PROBLEM TO WORK ON: For every record below, repeat the text exactly and pass over any image.

BEGIN

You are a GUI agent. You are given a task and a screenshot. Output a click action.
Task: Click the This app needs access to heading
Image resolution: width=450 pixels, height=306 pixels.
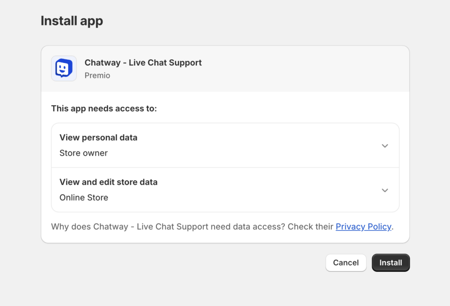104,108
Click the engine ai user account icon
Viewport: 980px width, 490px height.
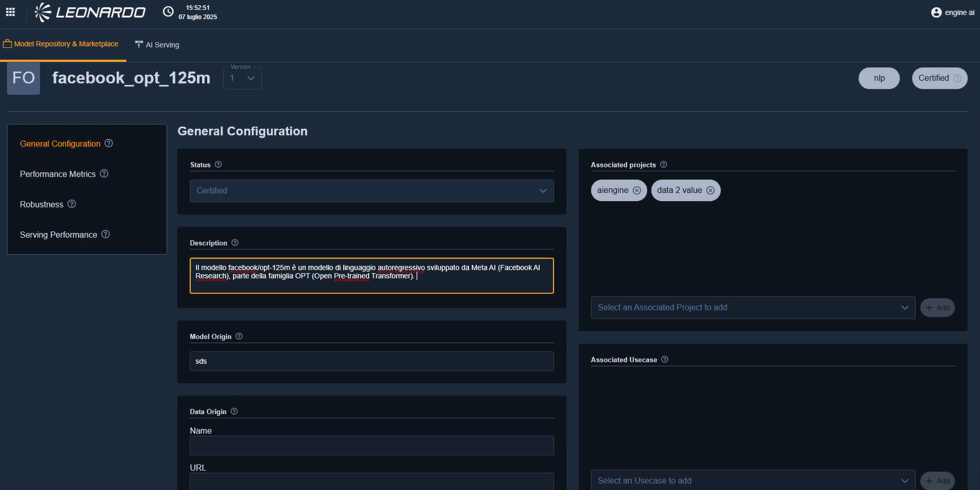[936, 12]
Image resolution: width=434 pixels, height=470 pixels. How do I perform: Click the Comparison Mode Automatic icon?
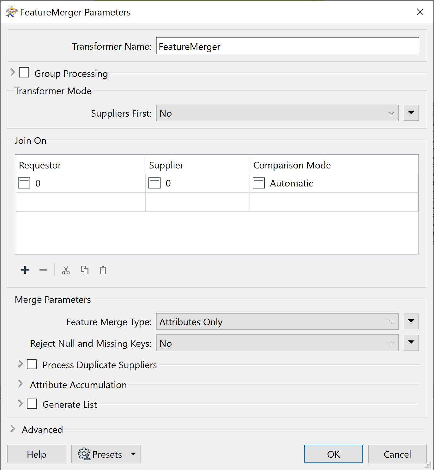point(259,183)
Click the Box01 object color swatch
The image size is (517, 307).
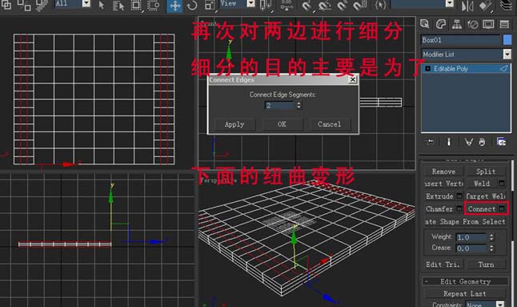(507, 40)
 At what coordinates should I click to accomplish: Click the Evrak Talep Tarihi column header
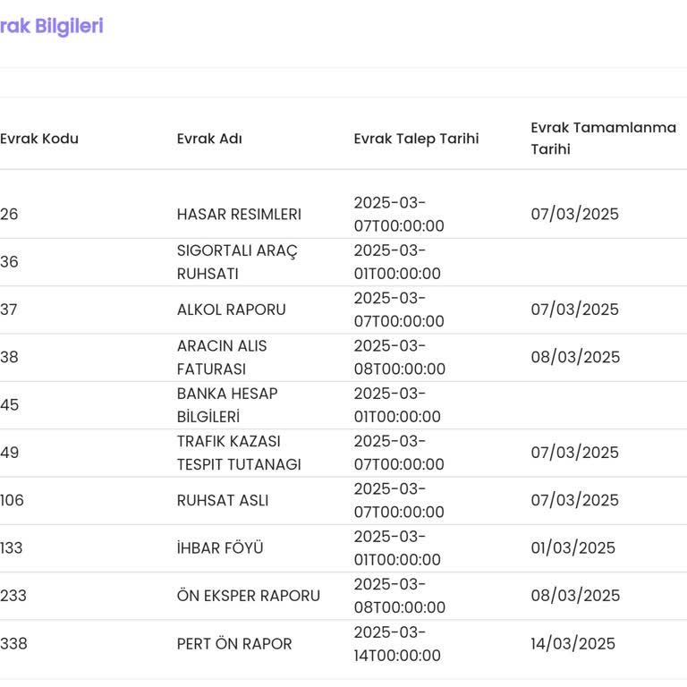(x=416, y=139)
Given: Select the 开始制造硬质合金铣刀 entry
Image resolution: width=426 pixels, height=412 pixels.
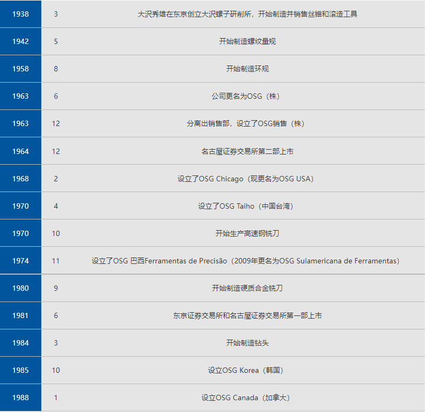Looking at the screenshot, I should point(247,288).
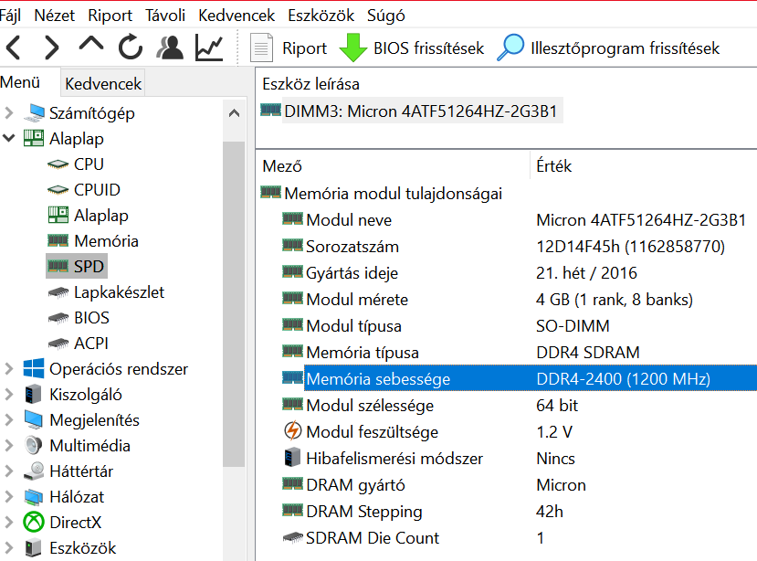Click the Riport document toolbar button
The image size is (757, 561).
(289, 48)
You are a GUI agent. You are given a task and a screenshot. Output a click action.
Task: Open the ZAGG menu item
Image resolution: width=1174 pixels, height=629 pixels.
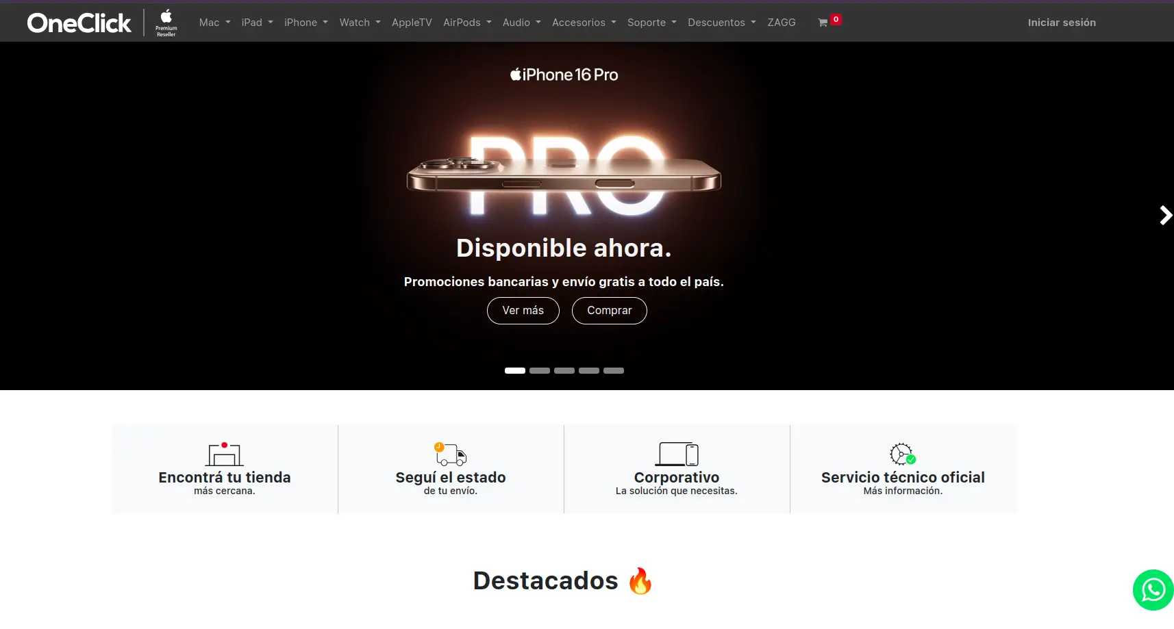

END

REPLY TO THE TASK:
You are a GUI agent. You are given a task and a screenshot. Output a click action.
Task: Click the This app needs access to heading
Image resolution: width=450 pixels, height=306 pixels.
104,108
Click the engine ai user account icon
Viewport: 980px width, 490px height.
[936, 12]
Image resolution: width=434 pixels, height=470 pixels. How do I perform: Click the Comparison Mode Automatic icon?
point(259,183)
Click the Box01 object color swatch
The image size is (517, 307).
(507, 40)
 At what coordinates should I click to accomplish: Click the Evrak Talep Tarihi column header
(x=416, y=139)
Given: Select the 开始制造硬质合金铣刀 entry
Image resolution: width=426 pixels, height=412 pixels.
Looking at the screenshot, I should point(247,288).
Click the Riport document toolbar button
The image size is (757, 561).
(289, 48)
You are a GUI agent. You are given a task and a screenshot. Output a click action.
Task: Open the ZAGG menu item
Image resolution: width=1174 pixels, height=629 pixels.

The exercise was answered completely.